Immigration: le gouvernement Merkel vacille à nouveau
Les incidents de Chemnitz en Allemagne ont rallumé jeudi le conflit au sein du gouvernement autour de la politique migratoire, avec une passe d'armes entre la chancelière Angela Merkel et son ministre de l'Intérieur.
Deux mois seulement après avoir évité l'éclatement de sa coalition sur le sujet, la chancelière allemande au pouvoir depuis 2005, tenante d'une ligne modérée en Europe sur les réfugiés, se voit à nouveau fragilisée sur sa droite, au moment où se profilent des élections régionales très importantes en Bavière en octobre.
Le ministre de l'Intérieur Horst Seehofer, président du parti bavarois très conservateur CSU – en principe allié à celui de centre-droit d'Angela Merkel (CDU) – a de nouveau tiré à boulets rouge à la suite des manifestations et incidents qui se sont déroulés à Chemnitz.
«La question migratoire est la mère de tous les problèmes dans ce pays», a-t-il déclaré au quotidien régional Rheinische Post, ajoutant défendre cette position «depuis trois ans», à savoir depuis la décision d'Angela Merkel de laisser entrer plusieurs centaines de milliers de demandeurs d'asile en Allemagne.
Il a aussi pris la défense des manifestants à Chemnitz qui ont protesté après le meurtre à l'arme blanche d'un Allemand, dont sont soupçonnés plusieurs demandeurs d'asile. Le ministre a affirmé «qu'en tant que citoyen», il serait «aussi descendu dans les rues» de la ville.

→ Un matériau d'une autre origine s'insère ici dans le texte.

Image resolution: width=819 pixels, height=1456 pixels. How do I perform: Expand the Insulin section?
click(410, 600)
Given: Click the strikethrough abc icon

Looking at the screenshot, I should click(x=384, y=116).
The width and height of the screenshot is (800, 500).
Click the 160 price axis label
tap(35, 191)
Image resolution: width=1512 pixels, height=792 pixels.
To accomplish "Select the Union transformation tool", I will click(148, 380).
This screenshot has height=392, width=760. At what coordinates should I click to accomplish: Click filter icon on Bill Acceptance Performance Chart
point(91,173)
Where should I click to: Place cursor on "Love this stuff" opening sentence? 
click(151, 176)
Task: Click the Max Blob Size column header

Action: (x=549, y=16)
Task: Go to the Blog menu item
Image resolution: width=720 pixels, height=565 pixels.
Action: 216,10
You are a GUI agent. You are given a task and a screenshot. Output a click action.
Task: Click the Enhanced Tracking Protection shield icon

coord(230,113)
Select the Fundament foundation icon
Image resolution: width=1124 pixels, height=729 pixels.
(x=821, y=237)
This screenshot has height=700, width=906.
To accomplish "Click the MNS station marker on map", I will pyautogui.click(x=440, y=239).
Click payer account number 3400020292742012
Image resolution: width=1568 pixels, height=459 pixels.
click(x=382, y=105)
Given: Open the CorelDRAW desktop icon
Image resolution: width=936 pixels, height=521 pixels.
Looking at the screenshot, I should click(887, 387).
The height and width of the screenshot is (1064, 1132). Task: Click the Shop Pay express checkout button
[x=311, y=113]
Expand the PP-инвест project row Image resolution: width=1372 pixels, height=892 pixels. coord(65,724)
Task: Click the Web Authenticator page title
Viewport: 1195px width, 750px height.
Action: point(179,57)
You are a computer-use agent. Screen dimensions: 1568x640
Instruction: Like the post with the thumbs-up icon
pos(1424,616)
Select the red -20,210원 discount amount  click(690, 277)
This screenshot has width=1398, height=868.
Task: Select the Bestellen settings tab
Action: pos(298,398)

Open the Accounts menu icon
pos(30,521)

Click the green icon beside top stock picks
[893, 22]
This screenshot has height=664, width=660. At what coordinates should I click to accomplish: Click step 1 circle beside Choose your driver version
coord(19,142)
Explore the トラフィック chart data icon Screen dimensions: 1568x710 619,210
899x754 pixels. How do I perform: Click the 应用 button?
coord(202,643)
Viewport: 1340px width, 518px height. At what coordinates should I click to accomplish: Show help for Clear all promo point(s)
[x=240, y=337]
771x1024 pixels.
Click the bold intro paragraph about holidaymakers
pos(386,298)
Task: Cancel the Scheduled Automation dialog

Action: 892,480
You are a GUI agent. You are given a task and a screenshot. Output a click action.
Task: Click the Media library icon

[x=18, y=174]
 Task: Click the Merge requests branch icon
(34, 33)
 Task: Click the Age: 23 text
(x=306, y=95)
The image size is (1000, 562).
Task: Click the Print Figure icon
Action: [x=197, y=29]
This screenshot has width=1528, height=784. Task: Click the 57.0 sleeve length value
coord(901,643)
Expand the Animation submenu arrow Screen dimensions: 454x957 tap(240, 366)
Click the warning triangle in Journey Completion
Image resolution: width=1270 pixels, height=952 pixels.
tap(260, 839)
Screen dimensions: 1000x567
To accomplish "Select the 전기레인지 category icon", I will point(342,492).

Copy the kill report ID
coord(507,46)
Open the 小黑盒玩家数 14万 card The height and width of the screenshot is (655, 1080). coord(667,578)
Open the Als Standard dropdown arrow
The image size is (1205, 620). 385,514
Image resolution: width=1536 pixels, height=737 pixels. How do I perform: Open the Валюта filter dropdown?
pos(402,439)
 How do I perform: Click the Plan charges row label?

Plusieurs rassemblements à l'appel de la droite ultra, organisés pour dénoncer la criminalité dont seraient responsables les migrants, et la politique migratoire d'Angela Merkel dans son ensemble, ont donné lieu à des échauffourées, faisant plusieurs blessés.
Appel à la démission
Peu après, Angela Merkel a pris ses distances avec son ministre. «La question migratoire nous pose des défis. Avec elle, il y a des problèmes mais aussi des succès», a-t-elle affirmé dans une interview à la chaîne de télévision RTL Allemagne.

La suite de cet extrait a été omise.